MARINE CORPS AIR STATION YUMA, Ariz. --
When 30-year-old Reg Garavito arrived at Vincent Air Force Base in 1958, the scenery was very different from the 2010 Marine Corps Air Station Yuma.
The palm trees and the runway were half their size, what is now the provost marshal’s office was new barracks and most of the station’s married personnel lived off-base.
The retired master sergeant, now 82, was one of the first four Marines sent here from Marine Corps Auxiliary Air Station Mojave, Calif., as a transition team when the Marine Corps was preparing to take control of the land from the Air Force. Garavito was the station’s communications officer.
Garavito returned to the station Jan. 12, received a tour and answered questions from the station’s commanding officer, executive officer and sergeant major.
“This is great because it gives a historical perspective of how the Marine Corps came to this place, and that cannot be lost,” said Col. Mark Werth, station commanding officer.
A chance encounter united Garavito with Werth and Sgt. Maj. Terry Stanford, station sergeant major.

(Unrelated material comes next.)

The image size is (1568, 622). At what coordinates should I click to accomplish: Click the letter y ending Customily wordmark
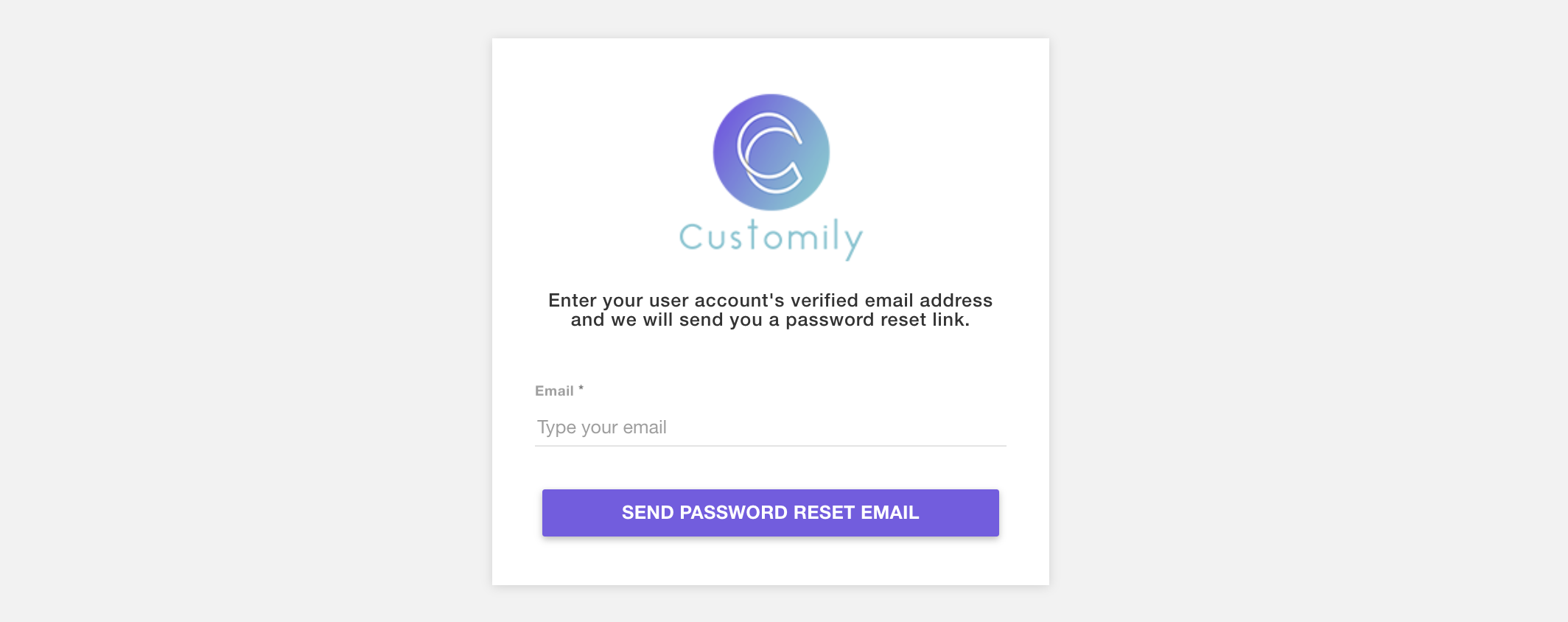coord(853,240)
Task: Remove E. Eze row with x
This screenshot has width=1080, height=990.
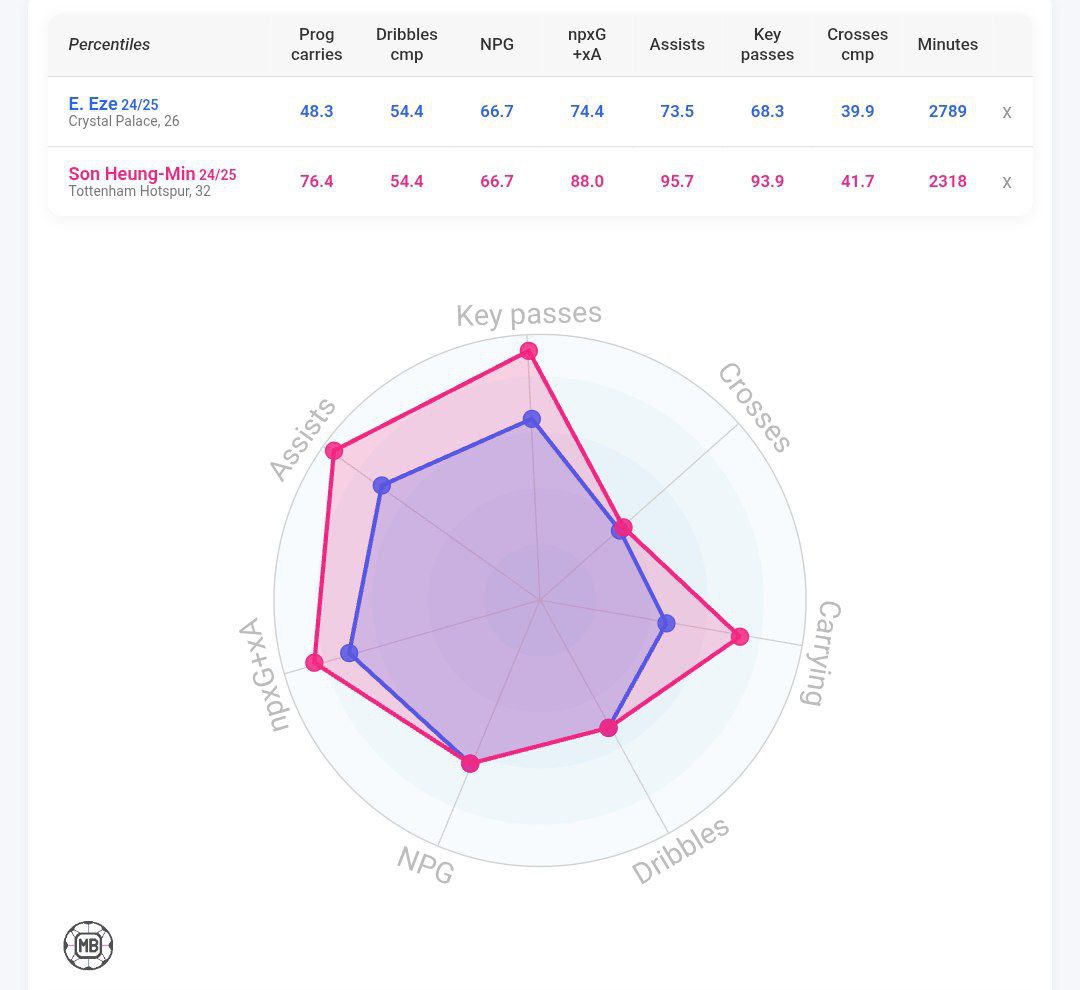Action: coord(1007,112)
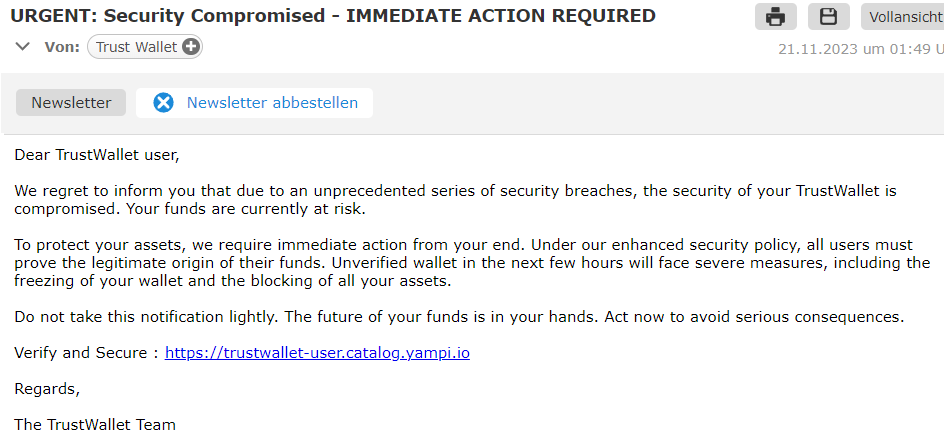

During a Marine Corps birthday ball at Fort Huachuca, Ariz., where Werth was the keynote speaker, Garavito explained his unique tie to the air station. Werth invited him to visit and discuss the history of the Marine Corps in Yuma.
Garavito explained many of the changes to the area in the last 50 years.
The Corps’ first change to the air station was to extend the runway to prevent safety issues encountered by pilots using the airfield previously.
Before the extension, it was commonplace for pilots to extend the runway into an orange orchard. Pilots were instructed to slow down as much as possible and jump out of the aircraft, then meet at a rendezvous point where a vehicle would pick up the pilot to be driven back to the operational area.
The present command’s leadership was also able to ask their questions about the original civilian and Department of Defense contracts concerning the air station’s use.
The only way to take control of the air station was to accept the Air Force’s existing policies, said Garavito.
After the transition period, Vincent Air Force Base became MCAAS Yuma on Jan. 1, 1959. There were no tenant units and the station was known as an auxiliary air station, to denote the base’s exclusive training role.
During Garavito’s time here between 1958-1960, approximately 200 Marines and sailors were stationed here at a given time.
Garavito joined the Marine Corps in 1944, and after recruit training was assigned to E Company, 2nd Battalion, 23rd Marine Regiment, 4th Marine Division, at the end of World War II.
In the Korean War, Garavito was with the 1st Marine Division at Inchon, widely known as the “Frozen Chosin.”
Before retiring in 1972, Garavito participated in the Vietnam War. The Whittier, Calif., native received a Purple Heart for combat wounds in both Korea and Vietnam.
Garavito was inducted into the Arizona Veterans Hall of Fame for charity work in the community after his time in the Marine Corps.